* What is being asked
In the records below, begin at the line with "Describe the element at coordinates (1224, 28)" and continue through the line with "(1179, 636).", then set out those lines as a numbered list, leaving out any blank lines.

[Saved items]

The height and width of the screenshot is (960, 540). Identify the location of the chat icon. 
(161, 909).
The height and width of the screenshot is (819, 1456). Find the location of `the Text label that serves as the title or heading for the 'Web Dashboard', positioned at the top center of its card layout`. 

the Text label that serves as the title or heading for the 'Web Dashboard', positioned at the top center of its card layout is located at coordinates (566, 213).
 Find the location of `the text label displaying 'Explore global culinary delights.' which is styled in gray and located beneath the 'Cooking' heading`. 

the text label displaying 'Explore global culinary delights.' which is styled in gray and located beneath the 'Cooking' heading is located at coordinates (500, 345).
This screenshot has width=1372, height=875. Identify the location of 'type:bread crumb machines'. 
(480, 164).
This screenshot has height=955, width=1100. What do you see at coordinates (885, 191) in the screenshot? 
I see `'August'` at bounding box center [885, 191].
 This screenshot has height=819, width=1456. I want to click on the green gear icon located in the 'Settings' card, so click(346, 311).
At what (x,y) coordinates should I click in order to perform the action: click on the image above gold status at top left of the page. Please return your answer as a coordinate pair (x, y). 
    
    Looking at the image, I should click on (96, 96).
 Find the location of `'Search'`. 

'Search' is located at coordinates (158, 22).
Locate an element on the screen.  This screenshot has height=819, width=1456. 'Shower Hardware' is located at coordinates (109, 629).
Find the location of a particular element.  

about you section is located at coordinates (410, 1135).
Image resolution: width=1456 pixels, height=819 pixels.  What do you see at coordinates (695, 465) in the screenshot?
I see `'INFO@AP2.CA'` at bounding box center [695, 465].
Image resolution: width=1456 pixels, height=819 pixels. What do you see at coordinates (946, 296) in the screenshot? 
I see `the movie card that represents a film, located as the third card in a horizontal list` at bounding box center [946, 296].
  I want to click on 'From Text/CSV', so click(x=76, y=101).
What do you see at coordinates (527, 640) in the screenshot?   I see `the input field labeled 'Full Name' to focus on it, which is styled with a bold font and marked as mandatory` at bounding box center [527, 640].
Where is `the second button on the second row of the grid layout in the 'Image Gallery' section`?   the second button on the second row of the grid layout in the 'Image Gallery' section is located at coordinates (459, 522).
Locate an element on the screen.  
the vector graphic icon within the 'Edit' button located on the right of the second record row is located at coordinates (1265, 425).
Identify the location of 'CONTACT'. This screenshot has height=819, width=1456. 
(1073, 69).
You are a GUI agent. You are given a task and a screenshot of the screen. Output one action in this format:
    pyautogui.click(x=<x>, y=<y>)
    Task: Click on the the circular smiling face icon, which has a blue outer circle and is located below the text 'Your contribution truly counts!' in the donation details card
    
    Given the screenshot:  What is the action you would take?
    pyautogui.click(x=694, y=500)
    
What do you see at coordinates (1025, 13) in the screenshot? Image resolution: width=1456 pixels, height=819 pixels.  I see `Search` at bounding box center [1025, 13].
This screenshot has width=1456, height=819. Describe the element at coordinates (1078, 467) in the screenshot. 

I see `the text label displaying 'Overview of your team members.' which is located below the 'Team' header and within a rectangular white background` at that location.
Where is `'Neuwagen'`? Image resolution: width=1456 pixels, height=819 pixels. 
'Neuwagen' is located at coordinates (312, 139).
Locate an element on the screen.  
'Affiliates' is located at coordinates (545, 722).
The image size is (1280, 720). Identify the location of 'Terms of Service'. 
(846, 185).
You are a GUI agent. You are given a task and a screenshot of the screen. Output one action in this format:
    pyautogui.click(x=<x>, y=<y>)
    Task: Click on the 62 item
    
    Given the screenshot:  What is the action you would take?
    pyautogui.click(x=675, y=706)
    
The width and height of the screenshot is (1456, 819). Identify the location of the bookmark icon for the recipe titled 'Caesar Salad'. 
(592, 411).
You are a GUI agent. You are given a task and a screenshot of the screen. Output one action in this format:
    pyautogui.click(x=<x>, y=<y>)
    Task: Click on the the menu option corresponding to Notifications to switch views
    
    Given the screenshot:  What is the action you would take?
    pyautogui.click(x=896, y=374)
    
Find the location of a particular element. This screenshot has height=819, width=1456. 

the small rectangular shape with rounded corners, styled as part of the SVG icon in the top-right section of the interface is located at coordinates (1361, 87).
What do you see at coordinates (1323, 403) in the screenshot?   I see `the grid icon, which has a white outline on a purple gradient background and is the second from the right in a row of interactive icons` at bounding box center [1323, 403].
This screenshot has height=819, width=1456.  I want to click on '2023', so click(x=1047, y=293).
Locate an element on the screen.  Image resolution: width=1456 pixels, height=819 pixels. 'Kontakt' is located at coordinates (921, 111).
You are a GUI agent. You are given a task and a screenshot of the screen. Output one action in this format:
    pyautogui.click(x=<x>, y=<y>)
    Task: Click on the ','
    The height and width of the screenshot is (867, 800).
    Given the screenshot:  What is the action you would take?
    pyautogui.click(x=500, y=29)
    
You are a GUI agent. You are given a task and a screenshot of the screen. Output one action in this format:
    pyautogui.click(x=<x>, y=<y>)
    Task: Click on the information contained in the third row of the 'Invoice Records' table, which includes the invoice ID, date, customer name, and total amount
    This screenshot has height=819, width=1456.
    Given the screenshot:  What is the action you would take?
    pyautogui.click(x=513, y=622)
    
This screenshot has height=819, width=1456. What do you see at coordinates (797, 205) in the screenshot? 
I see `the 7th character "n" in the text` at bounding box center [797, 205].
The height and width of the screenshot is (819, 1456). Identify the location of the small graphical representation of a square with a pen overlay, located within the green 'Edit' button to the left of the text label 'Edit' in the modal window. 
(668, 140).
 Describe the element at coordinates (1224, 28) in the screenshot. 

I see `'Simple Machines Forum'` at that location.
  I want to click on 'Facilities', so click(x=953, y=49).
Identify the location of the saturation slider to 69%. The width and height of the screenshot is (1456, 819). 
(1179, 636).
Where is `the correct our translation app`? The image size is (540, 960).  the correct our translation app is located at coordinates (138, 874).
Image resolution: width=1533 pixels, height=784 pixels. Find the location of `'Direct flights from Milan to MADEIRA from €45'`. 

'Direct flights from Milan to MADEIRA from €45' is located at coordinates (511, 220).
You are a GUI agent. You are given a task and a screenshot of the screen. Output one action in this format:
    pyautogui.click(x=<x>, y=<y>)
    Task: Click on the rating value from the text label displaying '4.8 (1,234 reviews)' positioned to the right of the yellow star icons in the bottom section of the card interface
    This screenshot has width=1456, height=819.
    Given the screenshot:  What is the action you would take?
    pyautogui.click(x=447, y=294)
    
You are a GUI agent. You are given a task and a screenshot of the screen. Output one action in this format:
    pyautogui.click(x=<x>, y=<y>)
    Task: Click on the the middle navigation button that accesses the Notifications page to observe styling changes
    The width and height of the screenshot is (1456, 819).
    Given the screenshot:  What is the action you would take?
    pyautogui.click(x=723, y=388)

* The output
1.  Describe the element at coordinates (1224, 28) in the screenshot. 
2. I see `'Simple Machines Forum'` at that location.
3.   I want to click on 'Facilities', so click(x=953, y=49).
4. Identify the location of the saturation slider to 69%. The width and height of the screenshot is (1456, 819). 
5. (1179, 636).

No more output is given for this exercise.